Review the SelectorModel class from the codebase found in the my_model_selectors.py module. It is designed to be a strategy pattern for choosing different model selectors. For the project submission in this section, subclass SelectorModel to implement the following model selectors. In other words, you will write your own classes/functions in the my_model_selectors.py module and run them from this notebook:

• SelectorCV: Log likelihood with CV
• SelectorBIC: BIC
• SelectorDIC: DIC

You will train each word in the training set with a range of values for the number of hidden states, and then score these alternatives with the model selector, choosing the "best" according to each strategy. The simple case of training with a constant value for n_components can be called using the provided SelectorConstant subclass as follow:

In [83]:
from my_model_selectors import SelectorConstant

# Experiment here with different feature sets defined in part 1
training = asl.build_training(features_ground)

word = 'VEGETABLE'  # Experiment here with different words

model = SelectorConstant(training.get_all_sequences(),
training.get_all_Xlengths(),
word, n_constant=3).select()

print("Number of states trained in model for {} is {}".format(
word, model.n_components))

Number of states trained in model for VEGETABLE is 3

##### Cross-validation folds¶

If we simply score the model with the Log Likelihood calculated from the feature sequences it has been trained on, we should expect that more complex models will have higher likelihoods.
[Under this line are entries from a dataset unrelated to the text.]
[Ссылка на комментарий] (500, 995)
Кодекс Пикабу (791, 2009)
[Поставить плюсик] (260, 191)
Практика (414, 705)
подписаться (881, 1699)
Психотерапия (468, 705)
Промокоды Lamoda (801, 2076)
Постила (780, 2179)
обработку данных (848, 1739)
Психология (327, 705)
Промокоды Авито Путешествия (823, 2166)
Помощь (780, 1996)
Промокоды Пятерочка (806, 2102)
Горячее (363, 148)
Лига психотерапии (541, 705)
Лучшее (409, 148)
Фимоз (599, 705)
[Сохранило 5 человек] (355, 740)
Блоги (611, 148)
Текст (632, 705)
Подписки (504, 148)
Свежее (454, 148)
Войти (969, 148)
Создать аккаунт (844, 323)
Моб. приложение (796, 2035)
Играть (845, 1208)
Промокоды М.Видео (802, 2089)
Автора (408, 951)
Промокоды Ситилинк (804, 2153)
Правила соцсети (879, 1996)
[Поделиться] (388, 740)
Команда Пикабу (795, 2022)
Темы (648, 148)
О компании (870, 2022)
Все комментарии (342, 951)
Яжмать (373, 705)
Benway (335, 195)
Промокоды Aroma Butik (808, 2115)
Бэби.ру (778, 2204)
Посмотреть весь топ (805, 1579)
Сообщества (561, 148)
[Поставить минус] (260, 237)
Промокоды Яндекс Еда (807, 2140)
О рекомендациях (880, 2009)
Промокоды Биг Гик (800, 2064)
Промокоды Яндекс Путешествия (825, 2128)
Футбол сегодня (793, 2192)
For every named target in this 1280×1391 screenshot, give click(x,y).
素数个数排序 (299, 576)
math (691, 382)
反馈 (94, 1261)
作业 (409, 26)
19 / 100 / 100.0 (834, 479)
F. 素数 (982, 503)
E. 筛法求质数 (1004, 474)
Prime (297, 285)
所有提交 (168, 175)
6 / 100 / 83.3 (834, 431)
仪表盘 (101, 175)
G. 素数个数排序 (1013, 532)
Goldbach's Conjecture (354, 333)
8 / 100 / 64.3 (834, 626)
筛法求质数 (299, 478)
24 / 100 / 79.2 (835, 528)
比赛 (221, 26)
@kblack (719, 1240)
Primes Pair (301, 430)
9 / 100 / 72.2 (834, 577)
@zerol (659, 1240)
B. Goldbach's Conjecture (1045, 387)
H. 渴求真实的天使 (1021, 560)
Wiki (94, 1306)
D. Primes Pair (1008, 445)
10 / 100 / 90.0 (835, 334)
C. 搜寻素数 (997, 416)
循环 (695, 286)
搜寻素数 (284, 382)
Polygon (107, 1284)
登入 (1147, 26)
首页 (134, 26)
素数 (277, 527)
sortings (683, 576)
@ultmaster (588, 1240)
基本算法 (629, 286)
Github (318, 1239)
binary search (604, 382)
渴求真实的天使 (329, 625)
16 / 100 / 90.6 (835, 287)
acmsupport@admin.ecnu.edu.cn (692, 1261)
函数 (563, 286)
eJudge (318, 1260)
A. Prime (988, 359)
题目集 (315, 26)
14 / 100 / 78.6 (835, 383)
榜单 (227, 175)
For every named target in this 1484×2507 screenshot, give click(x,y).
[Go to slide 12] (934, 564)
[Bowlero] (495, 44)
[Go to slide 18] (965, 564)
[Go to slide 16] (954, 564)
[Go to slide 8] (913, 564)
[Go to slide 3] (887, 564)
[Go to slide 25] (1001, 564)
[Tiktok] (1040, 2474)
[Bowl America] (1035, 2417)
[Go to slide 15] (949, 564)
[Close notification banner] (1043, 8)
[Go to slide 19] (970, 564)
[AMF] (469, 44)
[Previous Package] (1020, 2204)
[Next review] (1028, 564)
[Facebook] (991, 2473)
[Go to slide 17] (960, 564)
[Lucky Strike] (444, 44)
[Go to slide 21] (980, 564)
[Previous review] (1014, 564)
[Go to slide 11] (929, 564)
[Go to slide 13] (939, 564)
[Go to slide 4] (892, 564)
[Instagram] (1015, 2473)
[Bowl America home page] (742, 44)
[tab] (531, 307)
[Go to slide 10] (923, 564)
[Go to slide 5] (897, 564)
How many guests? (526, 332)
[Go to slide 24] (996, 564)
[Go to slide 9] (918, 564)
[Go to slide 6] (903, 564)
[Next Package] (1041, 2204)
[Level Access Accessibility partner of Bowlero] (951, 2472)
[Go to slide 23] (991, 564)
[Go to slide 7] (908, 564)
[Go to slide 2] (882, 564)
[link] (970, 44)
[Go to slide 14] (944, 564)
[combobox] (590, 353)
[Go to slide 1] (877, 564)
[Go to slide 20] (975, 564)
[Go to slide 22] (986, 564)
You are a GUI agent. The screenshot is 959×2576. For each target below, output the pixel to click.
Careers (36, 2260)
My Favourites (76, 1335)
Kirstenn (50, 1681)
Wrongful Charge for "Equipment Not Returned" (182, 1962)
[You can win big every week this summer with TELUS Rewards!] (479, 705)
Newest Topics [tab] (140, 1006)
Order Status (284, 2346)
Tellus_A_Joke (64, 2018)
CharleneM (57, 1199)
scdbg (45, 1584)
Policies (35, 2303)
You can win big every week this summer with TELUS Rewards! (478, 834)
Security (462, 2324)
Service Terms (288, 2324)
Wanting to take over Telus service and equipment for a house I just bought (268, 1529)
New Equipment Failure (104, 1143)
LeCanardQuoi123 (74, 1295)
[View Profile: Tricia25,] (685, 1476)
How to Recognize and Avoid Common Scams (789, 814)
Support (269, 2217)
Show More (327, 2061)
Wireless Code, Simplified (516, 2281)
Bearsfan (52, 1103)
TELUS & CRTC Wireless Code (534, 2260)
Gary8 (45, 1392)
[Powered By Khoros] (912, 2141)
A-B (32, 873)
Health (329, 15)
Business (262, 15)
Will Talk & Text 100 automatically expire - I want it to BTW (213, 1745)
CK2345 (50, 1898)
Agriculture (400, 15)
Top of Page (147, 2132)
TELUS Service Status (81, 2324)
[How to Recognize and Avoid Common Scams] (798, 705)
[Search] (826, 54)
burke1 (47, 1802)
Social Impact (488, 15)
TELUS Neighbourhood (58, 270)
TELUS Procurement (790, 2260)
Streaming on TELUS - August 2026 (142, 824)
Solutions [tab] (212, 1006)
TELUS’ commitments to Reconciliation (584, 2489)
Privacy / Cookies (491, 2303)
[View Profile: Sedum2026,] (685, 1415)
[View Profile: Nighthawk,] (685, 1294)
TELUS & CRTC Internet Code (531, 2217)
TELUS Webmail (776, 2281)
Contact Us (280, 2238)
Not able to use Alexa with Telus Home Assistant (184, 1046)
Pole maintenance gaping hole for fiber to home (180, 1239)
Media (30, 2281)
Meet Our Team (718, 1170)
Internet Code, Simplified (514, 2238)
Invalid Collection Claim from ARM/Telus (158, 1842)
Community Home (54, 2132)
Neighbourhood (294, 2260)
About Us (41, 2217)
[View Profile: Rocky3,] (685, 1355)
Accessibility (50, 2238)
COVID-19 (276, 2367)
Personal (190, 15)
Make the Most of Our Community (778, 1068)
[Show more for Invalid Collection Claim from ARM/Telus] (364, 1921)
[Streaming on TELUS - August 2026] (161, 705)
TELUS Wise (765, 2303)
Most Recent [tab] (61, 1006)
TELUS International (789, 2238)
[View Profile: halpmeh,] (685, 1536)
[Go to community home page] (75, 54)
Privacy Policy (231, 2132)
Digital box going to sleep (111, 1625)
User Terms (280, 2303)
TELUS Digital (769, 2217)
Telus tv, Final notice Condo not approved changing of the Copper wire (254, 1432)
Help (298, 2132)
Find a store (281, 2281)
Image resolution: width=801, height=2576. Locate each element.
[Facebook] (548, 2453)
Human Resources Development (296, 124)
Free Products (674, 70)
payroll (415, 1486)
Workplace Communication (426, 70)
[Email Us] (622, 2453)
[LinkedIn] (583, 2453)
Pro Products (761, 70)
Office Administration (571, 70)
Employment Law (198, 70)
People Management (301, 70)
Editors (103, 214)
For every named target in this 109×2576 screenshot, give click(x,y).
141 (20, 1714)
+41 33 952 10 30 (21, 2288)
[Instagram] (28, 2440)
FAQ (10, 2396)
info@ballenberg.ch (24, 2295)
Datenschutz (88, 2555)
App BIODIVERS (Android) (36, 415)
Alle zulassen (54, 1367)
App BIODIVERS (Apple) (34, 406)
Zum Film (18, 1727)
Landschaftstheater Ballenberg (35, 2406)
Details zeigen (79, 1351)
However, that doesn't tell us which would have a better likelihood score on unseen data. The model will likely be overfit as complexity is added. To estimate which topology model is better using only the training data, we can compare scores using cross-validation. One technique for cross-validation is to break the training set into "folds" and rotate which fold is left out of training. The "left out" fold scored. This gives us a proxy method of finding the best model to use on "unseen data". In the following example, a set of word sequences is broken into three folds using the scikit-learn Kfold class object. When you implement SelectorCV, you will use this technique.

In [84]:
from sklearn.model_selection import KFold
from asl_utils import combine_sequences

# Experiment here with different feature sets
training = asl.build_training(features_ground)

word = 'VEGETABLE'  # Experiment here with different words
word_sequences = training.get_word_sequences(word)
split_method = KFold()

for cv_train_idx, cv_test_idx in split_method.split(word_sequences):
print("Train fold indices:{} Test fold indices:{}".format(
cv_train_idx, cv_test_idx))  # view indices of the folds
X, y = combine_sequences(cv_train_idx, word_sequences)

Train fold indices:[2 3 4 5] Test fold indices:[0 1]
Train fold indices:[0 1 4 5] Test fold indices:[2 3]
Train fold indices:[0 1 2 3] Test fold indices:[4 5]


Tip: In order to run hmmlearn training using the X,lengths tuples on the new folds, subsets must be combined based on the indices given for the folds. A helper utility has been provided in the asl_utils module named combine_sequences for this purpose.

##### Scoring models with other criterion¶

Scoring model topologies with BIC balances fit and complexity within the training set for each word. In the BIC equation, a penalty term penalizes complexity to avoid overfitting, so that it is not necessary to also use cross-validation in the selection process. There are a number of references on the internet for this criterion. These slides include a formula you may find helpful for your implementation.

The advantages of scoring model topologies with DIC over BIC are presented by Alain Biem in this reference (also found here). DIC scores the discriminant ability of a training set for one word against competing words. Instead of a penalty term for complexity, it provides a penalty if model liklihoods for non-matching words are too similar to model likelihoods for the correct word in the word set.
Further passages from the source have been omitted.